## Provided passage
■ ■ ■ ■ ■

The document is the first medium term financial strategy that Monmouthshire County Council has produced and it will be outlined to the full council when it meets on Thursday, July 18.
It already produces a medium term financial plan but Councillor Ben Callard, the Labour cabinet member for finance, said that differs from the strategy as it can change from year to year as budget information is updated.
The strategy covers the period 2024 through to 2029 and Cllr Callard has already presented it to both the council’s governance and audit and performance and overview scrutiny committees.
Cllr Callard acknowledged the election of a new UK Labour government is unlikely to provide financial relief to the council.
The Llanfoist and Govilon member told the governance and audit committee: “While we all want the money taps to be turned on at some point I don’t think the central government is in position to do that just yet.”
He said the £34.7 million shortfall the council is facing through to 2029 is “front loaded” with it having to save or cut £12.2m from the budget in the upcoming 2025/26 financial year. The intention of the strategy is that budget gap will reduce to £7.9m in 2026/27 and £7.3m annually for the following two financial years.
The strategy is intended to set out the council’s current financial position, its response and where it would like to be financially.

■ ■ ■ ■ ■

## Dataset extract

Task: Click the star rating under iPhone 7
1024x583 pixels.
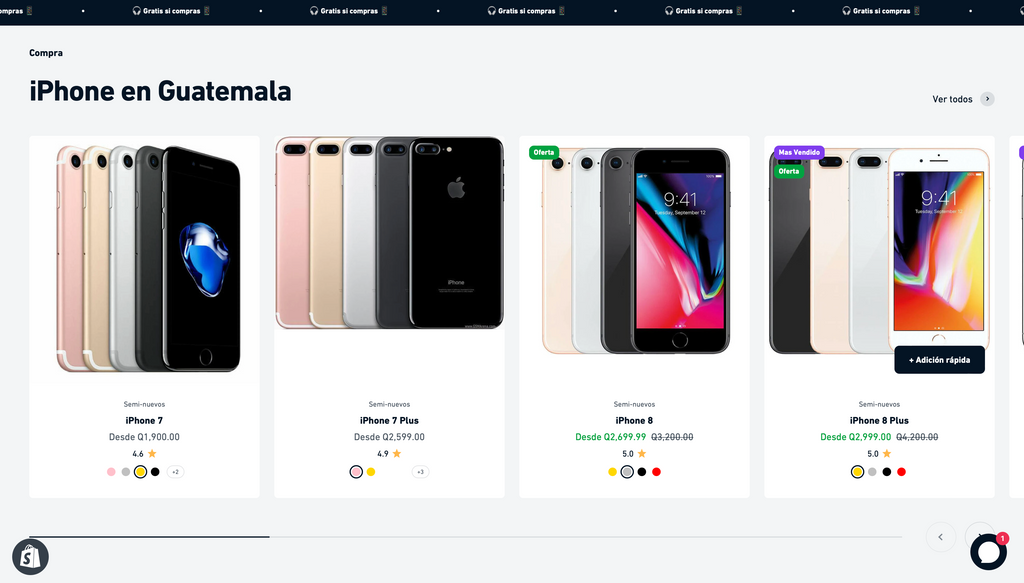Action: click(x=144, y=454)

■ ■ ■ ■ ■

## Work item
Say whether each statement agrees with the council budget article, answering yes or no and quoting the words that decide it. 1. The council has to save or cut £12.2m in the 2025/26 financial year. 2. This is the second medium term financial strategy the council has produced. 3. Cllr Callard expects the new UK Labour government to give the council financial relief.

## Task answer
1. Yes: "having to save or cut £12.2m from the budget in the upcoming 2025/26 financial year"
2. No: "the first medium term financial strategy that Monmouthshire County Council has produced"
3. No: "the election of a new UK Labour government is unlikely to provide financial relief to the council"